# TEXTO DE LECTURA
===
-“Miramos hacia atrás porque adelante no hay nada. Trepamos por las ramas de los árboles genealógicos como única salida al callejón tapiado en que se ha convertido la cultura”, dice Fede en la novela. ¿Estás de acuerdo con este planteo?
-Soy un poquito menos escéptico y desencantado que Fede. Pero es verdad que hay muchos callejones tapiados y la obsesión de los alemanes por la genealogía probablemente revele un agotamiento.
-¿Qué otros callejones tapiados aparecen en el paisaje cultural?
===
# LÍNEAS EXTRAÍDAS
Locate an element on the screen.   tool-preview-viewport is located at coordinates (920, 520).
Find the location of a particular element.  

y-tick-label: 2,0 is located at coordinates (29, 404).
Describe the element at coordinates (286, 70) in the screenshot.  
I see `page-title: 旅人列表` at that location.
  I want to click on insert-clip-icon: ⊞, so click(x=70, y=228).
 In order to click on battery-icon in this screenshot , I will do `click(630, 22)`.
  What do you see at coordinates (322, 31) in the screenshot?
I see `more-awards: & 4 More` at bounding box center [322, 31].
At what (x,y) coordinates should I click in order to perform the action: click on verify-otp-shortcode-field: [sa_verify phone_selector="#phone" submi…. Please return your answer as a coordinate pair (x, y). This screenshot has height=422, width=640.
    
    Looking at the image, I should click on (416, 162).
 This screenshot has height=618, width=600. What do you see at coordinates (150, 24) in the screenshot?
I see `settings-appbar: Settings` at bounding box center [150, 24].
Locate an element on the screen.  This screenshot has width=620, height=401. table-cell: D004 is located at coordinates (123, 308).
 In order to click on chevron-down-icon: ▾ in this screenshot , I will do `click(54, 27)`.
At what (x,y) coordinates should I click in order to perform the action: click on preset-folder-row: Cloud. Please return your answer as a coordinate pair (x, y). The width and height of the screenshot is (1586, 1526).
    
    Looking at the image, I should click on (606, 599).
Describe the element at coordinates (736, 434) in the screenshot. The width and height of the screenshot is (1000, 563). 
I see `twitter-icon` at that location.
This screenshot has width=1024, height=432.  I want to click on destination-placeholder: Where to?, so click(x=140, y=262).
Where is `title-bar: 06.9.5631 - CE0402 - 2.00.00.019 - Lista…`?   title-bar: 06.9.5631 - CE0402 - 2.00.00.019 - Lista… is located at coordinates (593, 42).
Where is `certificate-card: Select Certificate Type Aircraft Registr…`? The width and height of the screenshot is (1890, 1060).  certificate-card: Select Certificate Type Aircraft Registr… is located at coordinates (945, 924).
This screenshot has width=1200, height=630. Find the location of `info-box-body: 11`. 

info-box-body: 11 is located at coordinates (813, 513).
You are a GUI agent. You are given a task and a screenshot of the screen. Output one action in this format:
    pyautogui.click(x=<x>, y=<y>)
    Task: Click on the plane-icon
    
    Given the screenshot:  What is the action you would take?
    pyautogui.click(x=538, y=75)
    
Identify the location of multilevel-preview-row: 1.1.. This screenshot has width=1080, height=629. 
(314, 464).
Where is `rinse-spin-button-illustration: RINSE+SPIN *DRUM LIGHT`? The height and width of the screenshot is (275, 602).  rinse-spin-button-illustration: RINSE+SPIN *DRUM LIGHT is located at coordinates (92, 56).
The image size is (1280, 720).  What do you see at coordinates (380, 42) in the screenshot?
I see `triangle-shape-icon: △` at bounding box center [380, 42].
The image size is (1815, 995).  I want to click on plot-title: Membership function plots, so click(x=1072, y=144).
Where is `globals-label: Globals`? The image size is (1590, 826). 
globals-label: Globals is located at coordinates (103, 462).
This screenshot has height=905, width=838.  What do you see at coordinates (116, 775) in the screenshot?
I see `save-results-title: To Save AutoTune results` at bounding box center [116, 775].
===
Reproduzca sin cambios todo el texto de lectura que va desde "-Soy un poquito" hasta "el paisaje cultural?", ambos incluidos.

# LA RESPUESTA
-Soy un poquito menos escéptico y desencantado que Fede. Pero es verdad que hay muchos callejones tapiados y la obsesión de los alemanes por la genealogía probablemente revele un agotamiento.
-¿Qué otros callejones tapiados aparecen en el paisaje cultural?